Sub-dial overlap aside, one of the more notable signatures within the original Chronomaster El Primero series has always been the symmetry – and the Open casts all that aside, with the escapement window occupying a fair amount of real estate, so much so, it nudges the Zenith wordmark to 1:00 – all of which takes a bit of getting used to. Thankfully, the 42mm case wears comfortably within its proportions, and neither the open dial nor the brushed rose gold case threaten to overpower the wrist – unlike many similar complications or comparable gold cases – and that’s a good thing. The end result is plenty of fun to behold on the wrist, while maintaining just enough restraint to keep from compromising the classicism of the El Primero Chronomaster itself.

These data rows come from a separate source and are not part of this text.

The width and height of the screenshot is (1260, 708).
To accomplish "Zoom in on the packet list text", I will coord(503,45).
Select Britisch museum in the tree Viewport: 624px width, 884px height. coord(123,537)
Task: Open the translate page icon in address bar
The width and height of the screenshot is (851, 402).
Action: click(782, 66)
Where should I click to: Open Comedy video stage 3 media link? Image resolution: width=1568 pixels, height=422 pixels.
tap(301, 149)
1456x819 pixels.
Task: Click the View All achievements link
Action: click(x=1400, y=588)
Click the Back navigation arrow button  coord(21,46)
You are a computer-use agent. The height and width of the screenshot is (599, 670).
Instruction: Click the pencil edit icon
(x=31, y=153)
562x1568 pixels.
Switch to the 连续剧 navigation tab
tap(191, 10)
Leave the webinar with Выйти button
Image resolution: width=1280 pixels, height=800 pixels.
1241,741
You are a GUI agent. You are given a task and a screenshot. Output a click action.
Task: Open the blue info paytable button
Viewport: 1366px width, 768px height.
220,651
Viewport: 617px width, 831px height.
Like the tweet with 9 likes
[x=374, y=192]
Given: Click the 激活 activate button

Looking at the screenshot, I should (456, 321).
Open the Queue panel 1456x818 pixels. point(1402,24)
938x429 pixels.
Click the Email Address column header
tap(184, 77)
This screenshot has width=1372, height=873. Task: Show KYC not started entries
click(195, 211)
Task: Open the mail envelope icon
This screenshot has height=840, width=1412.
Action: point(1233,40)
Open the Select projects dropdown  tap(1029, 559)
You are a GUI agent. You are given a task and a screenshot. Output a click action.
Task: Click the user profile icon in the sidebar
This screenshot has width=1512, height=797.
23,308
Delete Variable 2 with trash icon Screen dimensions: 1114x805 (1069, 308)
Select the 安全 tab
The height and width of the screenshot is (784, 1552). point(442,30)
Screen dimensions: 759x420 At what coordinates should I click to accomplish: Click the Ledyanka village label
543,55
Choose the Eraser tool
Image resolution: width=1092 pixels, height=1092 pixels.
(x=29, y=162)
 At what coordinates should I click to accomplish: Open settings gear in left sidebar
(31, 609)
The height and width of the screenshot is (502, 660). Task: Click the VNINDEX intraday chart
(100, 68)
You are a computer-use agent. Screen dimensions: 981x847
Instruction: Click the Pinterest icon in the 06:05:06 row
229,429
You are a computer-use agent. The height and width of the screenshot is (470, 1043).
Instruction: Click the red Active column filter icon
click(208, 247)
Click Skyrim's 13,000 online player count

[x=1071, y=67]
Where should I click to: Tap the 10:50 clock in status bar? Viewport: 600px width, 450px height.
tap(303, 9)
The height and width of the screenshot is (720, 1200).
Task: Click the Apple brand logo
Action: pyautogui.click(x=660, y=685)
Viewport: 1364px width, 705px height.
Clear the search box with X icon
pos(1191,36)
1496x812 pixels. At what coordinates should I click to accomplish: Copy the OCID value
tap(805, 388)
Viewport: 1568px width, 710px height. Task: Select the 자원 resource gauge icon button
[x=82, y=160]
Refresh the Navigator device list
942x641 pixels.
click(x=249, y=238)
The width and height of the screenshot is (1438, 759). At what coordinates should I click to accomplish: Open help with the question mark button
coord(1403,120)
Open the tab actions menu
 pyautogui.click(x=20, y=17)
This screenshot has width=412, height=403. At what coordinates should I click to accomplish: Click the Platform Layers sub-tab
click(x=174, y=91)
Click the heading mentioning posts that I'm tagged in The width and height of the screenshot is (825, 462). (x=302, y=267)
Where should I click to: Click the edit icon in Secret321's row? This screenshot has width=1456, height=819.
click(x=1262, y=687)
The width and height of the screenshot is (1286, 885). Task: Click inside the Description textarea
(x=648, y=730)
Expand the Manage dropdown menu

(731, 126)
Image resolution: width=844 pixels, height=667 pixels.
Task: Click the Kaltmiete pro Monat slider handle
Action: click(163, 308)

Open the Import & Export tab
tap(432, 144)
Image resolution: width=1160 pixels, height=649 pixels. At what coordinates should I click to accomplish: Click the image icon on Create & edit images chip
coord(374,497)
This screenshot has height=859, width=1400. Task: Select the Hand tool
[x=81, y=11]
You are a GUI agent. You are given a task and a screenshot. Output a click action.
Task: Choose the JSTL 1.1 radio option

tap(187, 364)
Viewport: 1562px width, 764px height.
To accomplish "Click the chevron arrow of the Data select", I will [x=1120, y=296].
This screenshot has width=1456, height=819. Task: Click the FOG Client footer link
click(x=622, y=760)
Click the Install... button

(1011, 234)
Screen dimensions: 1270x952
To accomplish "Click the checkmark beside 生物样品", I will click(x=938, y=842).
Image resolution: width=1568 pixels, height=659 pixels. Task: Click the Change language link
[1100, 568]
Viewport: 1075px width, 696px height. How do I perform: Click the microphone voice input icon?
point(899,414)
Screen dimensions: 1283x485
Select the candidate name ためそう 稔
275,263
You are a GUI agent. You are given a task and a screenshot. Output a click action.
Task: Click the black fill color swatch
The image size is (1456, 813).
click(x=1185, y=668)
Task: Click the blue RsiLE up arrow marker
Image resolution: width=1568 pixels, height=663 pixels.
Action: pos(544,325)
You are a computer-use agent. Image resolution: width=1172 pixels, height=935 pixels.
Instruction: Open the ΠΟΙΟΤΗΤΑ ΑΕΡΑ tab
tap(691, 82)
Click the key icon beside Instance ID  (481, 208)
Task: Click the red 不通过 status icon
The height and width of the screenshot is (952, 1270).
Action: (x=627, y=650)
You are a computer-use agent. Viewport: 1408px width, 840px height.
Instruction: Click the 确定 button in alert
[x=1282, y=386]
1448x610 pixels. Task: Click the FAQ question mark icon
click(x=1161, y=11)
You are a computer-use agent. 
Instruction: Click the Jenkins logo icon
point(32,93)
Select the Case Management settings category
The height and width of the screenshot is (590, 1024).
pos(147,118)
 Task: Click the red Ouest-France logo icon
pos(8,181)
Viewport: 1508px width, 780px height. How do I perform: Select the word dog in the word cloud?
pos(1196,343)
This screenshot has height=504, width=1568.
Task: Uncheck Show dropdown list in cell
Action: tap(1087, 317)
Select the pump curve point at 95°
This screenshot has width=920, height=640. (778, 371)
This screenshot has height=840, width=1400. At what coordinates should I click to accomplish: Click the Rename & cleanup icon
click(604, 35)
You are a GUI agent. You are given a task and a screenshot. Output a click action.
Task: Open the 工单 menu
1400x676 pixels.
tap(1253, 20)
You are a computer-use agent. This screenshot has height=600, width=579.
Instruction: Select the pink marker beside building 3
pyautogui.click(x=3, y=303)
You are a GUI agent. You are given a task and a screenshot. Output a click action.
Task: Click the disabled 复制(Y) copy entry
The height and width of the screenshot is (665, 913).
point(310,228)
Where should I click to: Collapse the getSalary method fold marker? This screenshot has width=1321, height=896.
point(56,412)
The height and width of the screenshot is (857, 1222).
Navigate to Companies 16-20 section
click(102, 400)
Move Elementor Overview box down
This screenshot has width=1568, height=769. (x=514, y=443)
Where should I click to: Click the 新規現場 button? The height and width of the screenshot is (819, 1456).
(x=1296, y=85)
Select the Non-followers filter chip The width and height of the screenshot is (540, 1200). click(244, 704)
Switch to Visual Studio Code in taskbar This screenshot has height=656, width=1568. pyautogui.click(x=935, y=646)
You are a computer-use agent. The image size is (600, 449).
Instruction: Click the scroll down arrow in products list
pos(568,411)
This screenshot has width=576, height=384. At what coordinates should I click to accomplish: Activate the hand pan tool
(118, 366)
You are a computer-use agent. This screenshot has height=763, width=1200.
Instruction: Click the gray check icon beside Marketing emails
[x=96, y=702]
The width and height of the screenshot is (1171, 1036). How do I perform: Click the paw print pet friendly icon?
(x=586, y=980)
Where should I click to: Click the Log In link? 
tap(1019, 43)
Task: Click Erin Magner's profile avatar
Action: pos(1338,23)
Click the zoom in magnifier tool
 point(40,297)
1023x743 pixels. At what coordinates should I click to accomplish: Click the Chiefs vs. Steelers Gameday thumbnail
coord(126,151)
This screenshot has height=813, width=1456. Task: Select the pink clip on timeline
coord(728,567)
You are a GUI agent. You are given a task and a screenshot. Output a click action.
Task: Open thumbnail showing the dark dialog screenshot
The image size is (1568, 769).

A little while back, aBlogtoWatch looked at some of our favorite dressy chronograph watches and I would certainly add this watch on that list, even more so with the rose gold which manages to feel and look refined without the fussiness that can go along with it. Almost bronze in hue and with a substantial 42mm case size, this is a gold Zenith watches ultra thin Replica El Primero that works as a daily wear. Those looking to add the Zenith Chronomaster El Primero Open Gold Watch should take note, as it has a price of $16,300. zenith-watches.com
How will other watch makers respond? Will it become expected for watch makers to make claims about the accuracy of their watches? I am not sure that there will be an industry-wide move to mention actual numbers, but if there is a watch that comes out with a story about accuracy and some special technical elements, you can be damn sure we will point out if they omit actual performance numbers. I think what is more important is that a watch like this, with such a big emphasis on silicon, that isn’t stupid high in price, will force the industry to adopt next-generation watch movements with haste.Only a few companies in Switzerland are able to produce silicon parts. The tools needed for this task are very expensive, which includes the labor needed to operate and program them. Most watch brands that use silicon parts don’t make the components themselves. Is now a time to start given clear levels of increased need? Note again that investments by watch makers into silicon technology in traditional watchmaking has been going on for well over a decade. Though, little of this technology has trickled down into what we might call “affordable” timepieces. Jean-Claude Biver said watch makers will not produce their own silicon parts until they can also make parts for other companies in different industries.